▸ THE INPUT:

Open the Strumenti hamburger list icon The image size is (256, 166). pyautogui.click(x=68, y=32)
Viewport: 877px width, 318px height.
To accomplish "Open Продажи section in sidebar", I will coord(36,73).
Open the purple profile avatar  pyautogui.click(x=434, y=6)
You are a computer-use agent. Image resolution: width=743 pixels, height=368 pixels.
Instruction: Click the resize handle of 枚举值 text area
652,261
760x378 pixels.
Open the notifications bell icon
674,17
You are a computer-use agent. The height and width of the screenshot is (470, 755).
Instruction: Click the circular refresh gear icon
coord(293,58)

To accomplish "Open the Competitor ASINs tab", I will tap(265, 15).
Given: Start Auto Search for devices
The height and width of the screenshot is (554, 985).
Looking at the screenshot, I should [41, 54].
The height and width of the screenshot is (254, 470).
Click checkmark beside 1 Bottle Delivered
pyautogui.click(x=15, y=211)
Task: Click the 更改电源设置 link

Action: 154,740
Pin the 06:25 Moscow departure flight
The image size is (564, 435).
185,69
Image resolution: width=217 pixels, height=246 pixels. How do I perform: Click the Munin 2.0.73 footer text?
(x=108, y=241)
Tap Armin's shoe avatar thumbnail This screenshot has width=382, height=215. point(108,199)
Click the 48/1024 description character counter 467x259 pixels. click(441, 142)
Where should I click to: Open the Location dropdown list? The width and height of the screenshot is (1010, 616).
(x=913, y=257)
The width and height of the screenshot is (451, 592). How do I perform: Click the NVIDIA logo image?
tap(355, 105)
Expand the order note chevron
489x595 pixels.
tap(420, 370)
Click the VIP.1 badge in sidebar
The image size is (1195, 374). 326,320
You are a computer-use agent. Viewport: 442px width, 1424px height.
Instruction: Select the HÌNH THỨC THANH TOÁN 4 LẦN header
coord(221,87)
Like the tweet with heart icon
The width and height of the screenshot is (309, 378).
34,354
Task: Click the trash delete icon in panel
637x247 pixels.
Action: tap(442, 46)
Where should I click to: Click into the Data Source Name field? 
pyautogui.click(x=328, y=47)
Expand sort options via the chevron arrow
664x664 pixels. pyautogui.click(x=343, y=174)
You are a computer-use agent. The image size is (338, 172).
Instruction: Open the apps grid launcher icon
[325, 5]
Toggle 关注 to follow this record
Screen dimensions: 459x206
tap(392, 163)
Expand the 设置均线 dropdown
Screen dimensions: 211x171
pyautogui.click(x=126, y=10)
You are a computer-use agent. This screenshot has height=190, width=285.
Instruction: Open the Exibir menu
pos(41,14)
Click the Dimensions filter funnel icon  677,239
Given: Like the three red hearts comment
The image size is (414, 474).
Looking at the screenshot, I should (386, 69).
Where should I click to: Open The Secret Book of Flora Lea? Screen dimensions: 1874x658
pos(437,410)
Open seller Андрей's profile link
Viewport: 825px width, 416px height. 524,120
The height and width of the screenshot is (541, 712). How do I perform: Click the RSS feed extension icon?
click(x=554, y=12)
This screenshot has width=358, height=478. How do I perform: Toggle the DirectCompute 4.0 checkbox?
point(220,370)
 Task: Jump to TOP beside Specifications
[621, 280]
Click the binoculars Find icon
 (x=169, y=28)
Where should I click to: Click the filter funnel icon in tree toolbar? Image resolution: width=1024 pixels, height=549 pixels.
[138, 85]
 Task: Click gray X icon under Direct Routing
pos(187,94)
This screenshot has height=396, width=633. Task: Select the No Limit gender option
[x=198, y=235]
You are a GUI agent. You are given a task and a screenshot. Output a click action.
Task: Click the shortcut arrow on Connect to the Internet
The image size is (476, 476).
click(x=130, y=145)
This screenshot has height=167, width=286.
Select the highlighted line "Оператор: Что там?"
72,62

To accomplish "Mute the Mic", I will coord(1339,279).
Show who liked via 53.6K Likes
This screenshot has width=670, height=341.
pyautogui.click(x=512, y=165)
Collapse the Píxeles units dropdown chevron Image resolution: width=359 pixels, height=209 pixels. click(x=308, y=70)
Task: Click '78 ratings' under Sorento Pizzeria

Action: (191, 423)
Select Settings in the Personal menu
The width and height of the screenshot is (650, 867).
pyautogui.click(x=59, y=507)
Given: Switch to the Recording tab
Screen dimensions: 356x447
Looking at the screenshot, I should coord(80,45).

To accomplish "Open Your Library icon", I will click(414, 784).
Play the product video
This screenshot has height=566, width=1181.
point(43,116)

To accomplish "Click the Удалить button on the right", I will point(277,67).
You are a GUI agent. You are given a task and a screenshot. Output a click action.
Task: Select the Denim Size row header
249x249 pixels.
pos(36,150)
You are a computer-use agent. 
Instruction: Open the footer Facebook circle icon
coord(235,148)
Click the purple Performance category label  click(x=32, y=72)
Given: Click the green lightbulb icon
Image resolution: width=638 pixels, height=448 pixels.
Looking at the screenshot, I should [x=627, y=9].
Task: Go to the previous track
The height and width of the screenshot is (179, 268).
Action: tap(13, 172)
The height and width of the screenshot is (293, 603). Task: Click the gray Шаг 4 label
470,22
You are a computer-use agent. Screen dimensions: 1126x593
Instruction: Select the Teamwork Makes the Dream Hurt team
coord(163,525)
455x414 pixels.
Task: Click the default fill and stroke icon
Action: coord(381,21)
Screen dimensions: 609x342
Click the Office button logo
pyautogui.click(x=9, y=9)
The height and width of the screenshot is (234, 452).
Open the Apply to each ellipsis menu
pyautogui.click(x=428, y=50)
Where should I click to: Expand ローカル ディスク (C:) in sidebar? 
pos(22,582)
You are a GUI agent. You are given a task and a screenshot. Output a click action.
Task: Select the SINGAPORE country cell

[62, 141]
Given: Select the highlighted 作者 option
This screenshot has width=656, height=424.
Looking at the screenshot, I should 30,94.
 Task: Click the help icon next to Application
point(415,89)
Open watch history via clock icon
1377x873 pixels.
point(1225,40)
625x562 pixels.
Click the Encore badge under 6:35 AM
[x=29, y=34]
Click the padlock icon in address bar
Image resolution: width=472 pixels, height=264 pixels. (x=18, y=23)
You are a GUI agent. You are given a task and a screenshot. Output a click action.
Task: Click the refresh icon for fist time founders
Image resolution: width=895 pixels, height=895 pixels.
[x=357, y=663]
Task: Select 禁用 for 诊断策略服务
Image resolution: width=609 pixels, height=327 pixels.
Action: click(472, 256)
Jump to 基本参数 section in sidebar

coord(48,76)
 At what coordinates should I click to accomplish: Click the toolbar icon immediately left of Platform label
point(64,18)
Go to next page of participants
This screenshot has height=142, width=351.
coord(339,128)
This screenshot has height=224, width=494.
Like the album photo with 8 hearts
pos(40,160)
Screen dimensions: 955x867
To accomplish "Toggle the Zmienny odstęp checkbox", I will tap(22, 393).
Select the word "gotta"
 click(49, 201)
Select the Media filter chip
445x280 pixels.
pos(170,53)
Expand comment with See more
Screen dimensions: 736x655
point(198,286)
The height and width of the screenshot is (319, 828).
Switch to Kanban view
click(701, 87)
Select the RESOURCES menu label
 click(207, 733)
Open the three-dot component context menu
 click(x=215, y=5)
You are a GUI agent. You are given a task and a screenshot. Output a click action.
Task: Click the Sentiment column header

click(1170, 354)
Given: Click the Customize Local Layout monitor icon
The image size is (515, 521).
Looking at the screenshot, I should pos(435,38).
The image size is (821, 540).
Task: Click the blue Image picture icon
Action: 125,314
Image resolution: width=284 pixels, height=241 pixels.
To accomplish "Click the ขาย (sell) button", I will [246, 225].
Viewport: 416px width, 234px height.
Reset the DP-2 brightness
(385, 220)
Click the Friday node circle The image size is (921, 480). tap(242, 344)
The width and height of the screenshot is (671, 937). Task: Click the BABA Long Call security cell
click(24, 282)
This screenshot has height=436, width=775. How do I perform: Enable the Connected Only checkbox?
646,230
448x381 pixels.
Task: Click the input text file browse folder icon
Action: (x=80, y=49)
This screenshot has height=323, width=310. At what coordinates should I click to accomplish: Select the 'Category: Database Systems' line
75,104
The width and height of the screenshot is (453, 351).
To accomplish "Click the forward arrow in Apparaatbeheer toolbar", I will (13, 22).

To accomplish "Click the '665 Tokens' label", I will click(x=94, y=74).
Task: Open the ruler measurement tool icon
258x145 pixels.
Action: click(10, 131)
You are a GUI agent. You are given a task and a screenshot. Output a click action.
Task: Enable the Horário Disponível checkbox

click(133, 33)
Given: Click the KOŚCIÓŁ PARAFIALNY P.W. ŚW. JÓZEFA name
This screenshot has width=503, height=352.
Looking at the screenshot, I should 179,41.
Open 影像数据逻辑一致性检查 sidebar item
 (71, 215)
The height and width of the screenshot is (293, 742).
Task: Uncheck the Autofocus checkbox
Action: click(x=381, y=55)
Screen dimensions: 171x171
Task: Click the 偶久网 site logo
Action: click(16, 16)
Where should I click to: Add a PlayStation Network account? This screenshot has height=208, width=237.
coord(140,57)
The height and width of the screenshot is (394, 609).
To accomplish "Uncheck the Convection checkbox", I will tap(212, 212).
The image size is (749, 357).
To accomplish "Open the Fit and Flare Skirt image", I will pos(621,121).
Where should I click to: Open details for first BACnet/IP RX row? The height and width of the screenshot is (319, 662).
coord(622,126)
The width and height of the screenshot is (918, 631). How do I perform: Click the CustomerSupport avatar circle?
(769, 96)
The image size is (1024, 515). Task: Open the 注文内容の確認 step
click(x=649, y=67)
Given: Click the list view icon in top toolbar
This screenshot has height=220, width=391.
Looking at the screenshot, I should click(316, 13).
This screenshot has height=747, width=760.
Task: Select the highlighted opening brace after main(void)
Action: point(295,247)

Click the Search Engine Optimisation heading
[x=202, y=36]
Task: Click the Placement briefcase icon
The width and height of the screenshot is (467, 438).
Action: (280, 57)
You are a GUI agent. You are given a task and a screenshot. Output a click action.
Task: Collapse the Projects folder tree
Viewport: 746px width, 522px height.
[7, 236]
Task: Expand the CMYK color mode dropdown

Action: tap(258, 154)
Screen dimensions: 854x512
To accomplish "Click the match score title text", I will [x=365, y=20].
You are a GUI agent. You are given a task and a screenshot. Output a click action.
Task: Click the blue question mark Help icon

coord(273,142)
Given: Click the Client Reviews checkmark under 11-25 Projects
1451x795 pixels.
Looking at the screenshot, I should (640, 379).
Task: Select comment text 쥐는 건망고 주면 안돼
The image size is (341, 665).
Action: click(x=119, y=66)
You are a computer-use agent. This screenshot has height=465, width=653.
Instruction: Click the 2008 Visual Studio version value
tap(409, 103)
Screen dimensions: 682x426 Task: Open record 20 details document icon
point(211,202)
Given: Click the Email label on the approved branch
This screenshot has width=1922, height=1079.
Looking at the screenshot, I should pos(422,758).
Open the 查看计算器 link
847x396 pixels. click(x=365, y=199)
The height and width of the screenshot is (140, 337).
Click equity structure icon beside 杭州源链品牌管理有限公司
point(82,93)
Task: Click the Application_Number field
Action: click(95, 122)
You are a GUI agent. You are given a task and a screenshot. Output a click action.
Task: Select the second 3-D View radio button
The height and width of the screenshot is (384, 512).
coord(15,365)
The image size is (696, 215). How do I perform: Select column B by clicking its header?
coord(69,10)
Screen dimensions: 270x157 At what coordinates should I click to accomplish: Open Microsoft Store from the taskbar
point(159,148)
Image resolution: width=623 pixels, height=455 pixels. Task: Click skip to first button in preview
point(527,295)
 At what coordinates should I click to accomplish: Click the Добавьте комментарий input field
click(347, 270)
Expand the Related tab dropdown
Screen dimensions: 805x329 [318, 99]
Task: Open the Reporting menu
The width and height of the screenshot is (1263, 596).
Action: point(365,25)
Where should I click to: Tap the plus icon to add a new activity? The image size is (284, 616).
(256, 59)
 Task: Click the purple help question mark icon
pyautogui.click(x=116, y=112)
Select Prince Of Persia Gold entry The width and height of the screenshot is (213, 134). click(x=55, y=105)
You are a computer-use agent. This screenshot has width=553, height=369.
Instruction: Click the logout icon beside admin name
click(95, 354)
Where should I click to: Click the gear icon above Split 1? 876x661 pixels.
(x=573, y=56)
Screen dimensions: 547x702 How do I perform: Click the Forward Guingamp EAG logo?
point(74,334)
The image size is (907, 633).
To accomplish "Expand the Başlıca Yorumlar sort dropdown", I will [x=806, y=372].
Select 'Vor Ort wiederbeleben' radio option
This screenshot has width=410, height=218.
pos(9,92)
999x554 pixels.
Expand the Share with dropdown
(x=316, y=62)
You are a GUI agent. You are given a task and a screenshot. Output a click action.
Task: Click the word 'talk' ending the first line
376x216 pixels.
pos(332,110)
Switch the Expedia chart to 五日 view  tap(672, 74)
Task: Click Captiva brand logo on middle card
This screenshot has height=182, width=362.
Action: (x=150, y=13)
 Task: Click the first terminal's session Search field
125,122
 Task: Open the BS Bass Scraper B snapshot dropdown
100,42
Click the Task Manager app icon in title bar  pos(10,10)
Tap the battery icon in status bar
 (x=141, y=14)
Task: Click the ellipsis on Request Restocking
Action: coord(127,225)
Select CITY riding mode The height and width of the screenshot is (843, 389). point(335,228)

▸ WHAT IS EXPECTED: All lines of the entries above where "Collapse" turns up should be reported.

▸ RESPONSE:
Collapse the Píxeles units dropdown chevron Image resolution: width=359 pixels, height=209 pixels. click(x=308, y=70)
Task: Collapse the Projects folder tree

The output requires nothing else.